Hobart v. Commissioner of Corporations and Taxation

Decision Date02 April 1942
Citation311 Mass. 341,41 N.E.2d 38
CourtUnited States State Supreme Judicial Court of Massachusetts Supreme Court
PartiesAARON HOBART, JUNIOR, & another v. COMMISSIONER OF CORPORATIONS AND TAXATION & others.

December 2, 1940.

Present: FIELD, C.

J., QUA, DOLAN & RONAN, JJ.

Commissioner of Corporations and Taxation. Mandamus. Public Record, Municipal Corporations, Public records. Assessors of Taxes.

Municipal assessors of taxes are not subordinates of the commissioner of corporations and taxation in the sense that they are members of his department, nor are they agents of the commissioner they are public officers selected by their municipalities. "Opinions," given by the commissioner of corporations and taxation under G.

L. (Ter. Ed.) c 58, Section 1, as amended, to assessors and collectors of taxes "upon any question arising under any statute relating to the assessment and collection of taxes," are not directions to them but only advice on questions as to which the responsibility of decision rests with them.

Mandamus does not lie directing the commissioner of corporations and taxation, in giving "his opinion" to assessors and collectors of taxes under Section 1 of G. L. (Ter. Ed.) c. 58, as amended, "upon any question arising under any statute relating to the assessment and collection of taxes," to refrain from advising in a particular manner even if the opinion given by him is erroneous as a matter of law.

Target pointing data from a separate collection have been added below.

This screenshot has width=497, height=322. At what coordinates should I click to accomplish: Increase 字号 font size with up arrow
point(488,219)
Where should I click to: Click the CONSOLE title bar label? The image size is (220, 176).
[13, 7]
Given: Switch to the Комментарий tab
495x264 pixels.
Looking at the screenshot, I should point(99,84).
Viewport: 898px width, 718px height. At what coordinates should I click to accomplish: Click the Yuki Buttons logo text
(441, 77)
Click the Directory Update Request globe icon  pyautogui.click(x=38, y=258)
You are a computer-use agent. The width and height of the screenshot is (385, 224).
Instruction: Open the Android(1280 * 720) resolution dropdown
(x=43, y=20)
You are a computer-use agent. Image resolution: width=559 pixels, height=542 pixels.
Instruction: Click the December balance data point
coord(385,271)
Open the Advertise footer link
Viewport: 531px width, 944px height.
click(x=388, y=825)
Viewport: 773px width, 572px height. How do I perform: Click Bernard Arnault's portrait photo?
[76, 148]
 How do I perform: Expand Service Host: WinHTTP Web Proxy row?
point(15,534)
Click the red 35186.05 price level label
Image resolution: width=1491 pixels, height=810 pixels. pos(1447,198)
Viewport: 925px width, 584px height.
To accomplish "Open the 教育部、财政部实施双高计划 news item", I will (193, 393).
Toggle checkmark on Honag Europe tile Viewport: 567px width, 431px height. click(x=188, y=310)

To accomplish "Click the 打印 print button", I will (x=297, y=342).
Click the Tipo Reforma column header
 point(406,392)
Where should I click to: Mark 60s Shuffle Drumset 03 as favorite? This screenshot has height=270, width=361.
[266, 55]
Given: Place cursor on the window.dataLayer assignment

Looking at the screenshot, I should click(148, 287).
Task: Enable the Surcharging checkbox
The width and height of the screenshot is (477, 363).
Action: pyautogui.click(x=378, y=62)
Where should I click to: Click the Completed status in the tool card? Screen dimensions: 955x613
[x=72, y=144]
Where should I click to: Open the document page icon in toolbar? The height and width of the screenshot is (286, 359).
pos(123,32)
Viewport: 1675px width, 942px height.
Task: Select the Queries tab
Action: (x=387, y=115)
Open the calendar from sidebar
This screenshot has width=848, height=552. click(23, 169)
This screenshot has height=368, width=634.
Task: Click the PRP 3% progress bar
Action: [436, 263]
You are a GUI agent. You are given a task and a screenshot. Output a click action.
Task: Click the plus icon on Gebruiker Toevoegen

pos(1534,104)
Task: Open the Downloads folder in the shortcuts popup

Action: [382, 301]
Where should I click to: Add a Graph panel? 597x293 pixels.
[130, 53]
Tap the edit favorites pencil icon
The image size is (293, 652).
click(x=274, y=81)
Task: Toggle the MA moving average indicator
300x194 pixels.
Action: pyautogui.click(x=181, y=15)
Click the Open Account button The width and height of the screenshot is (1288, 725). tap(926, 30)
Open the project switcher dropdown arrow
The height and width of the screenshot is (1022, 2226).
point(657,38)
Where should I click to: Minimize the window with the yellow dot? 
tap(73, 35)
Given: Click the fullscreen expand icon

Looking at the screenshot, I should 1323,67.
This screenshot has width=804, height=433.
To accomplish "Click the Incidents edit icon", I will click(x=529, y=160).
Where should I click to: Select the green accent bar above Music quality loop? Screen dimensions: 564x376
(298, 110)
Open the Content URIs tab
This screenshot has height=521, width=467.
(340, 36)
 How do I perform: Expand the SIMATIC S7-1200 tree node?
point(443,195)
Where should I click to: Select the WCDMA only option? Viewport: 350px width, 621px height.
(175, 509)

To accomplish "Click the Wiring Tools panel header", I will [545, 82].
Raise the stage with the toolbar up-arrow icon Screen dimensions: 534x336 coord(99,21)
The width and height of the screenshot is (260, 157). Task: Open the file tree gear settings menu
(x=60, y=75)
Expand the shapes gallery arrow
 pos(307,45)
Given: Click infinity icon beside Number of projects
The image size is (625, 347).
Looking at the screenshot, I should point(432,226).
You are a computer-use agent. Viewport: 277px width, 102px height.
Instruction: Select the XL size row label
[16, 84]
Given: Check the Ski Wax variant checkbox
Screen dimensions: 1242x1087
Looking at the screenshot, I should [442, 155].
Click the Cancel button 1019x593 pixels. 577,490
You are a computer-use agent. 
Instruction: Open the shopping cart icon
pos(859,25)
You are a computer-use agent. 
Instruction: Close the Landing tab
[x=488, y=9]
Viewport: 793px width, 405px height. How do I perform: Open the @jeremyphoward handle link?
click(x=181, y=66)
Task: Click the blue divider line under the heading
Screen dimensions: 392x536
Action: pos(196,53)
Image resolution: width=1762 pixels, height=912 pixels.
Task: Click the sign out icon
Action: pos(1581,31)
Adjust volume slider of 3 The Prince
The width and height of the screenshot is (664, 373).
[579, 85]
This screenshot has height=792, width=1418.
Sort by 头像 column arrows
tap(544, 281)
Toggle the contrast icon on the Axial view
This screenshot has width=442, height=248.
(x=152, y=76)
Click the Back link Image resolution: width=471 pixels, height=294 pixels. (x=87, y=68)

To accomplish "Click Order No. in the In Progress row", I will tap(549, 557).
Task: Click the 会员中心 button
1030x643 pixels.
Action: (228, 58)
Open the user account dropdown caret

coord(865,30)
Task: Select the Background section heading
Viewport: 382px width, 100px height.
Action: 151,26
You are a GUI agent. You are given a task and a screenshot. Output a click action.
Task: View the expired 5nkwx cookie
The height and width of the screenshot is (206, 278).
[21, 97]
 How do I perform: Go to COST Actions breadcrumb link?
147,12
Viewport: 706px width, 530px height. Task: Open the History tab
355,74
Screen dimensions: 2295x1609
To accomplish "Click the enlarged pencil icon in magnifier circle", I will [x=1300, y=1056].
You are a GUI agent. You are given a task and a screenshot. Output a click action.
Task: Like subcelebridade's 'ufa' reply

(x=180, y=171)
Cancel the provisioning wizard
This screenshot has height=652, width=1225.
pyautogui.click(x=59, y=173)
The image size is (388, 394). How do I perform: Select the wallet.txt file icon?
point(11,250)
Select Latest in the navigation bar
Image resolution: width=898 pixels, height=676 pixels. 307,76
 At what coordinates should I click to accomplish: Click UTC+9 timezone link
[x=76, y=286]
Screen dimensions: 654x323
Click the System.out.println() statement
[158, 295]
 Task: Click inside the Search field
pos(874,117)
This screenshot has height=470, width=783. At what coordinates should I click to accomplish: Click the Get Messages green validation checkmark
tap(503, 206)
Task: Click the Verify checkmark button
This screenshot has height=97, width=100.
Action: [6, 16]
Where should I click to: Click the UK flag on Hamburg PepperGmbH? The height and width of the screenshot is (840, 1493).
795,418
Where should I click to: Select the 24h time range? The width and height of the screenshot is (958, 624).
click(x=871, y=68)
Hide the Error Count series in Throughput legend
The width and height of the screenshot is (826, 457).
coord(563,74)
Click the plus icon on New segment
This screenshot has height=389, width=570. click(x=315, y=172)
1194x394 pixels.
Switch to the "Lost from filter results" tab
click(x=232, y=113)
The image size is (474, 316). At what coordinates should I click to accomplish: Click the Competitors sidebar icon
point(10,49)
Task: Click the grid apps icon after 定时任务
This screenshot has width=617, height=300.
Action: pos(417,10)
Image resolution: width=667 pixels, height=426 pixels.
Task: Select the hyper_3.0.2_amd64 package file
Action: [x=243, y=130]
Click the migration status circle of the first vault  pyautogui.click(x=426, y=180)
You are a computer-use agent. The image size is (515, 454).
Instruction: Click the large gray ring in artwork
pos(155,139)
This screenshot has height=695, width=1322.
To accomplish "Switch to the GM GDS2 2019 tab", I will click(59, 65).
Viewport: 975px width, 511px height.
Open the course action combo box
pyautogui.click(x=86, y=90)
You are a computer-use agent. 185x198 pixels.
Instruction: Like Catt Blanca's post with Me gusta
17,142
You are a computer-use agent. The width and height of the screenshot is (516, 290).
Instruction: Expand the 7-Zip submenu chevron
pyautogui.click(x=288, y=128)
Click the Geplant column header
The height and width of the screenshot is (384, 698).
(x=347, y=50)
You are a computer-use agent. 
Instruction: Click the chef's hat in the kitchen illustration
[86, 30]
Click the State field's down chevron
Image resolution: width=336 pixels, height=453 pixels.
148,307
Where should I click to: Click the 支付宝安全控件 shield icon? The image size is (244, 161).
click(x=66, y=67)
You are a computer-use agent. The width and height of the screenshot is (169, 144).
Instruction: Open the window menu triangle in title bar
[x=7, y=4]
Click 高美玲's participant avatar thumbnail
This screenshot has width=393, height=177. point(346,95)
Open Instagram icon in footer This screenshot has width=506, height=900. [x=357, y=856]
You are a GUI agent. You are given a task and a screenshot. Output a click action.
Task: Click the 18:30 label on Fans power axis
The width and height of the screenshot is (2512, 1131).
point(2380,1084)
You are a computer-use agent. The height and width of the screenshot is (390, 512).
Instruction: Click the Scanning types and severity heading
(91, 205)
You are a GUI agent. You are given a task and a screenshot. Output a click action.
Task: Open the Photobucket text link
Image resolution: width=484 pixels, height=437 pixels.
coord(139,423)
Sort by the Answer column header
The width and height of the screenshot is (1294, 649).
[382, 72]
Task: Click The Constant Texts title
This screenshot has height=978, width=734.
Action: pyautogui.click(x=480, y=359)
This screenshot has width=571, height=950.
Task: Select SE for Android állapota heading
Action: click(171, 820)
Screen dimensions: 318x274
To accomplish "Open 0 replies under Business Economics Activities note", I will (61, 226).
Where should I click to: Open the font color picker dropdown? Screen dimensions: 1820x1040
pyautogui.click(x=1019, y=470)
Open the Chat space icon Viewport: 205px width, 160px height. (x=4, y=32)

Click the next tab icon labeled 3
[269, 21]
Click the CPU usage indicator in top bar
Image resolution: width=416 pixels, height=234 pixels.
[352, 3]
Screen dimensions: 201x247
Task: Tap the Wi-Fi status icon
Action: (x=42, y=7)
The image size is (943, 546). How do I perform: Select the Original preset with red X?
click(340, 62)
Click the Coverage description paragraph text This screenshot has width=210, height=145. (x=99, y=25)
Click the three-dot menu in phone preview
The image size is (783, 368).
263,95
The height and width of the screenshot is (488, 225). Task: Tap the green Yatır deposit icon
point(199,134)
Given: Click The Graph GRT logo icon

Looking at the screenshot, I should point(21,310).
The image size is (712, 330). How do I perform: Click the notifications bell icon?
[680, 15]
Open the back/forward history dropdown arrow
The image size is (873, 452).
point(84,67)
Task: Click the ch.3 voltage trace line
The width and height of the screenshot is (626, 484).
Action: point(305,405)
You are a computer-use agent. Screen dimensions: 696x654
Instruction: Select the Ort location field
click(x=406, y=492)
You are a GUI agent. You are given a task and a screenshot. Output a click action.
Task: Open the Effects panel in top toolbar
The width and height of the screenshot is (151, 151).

Records respecting abatements, which G. L. (Ter. Ed.) c. 59, Section 60, as appearing in St. 1941, c. 209, requires shall be kept by assessors of taxes, are, subject to the limitations there defined, public records under c. 4, Section 7, Twenty-sixth, and, so limited, are open to inspection as provided in c. 66, Section 10. By reason of St. 1941, c. 209, substituting a new Section 60 in G. L. (Ter.

Ed.) c. 59, and enacted after a report to this court of a statement of agreed facts upon which petitioners were entitled as a matter of law under the former Section 60 to a writ of mandamus permitting examination of all public records respecting abatements, this court directed that a writ issue directing the assessors to permit the petitioners to examine such records subject to the limitations specified in the new Section 60.

PETITION, filed in the Supreme Judicial Court for the county of Suffolk on May 4, 1940, for a writ of mandamus.

Hearings were by Donahue, J. W. A. Neal, for the petitioners.

E. O. Proctor, Assistant Attorney General, for the commissioner of corporations and taxation.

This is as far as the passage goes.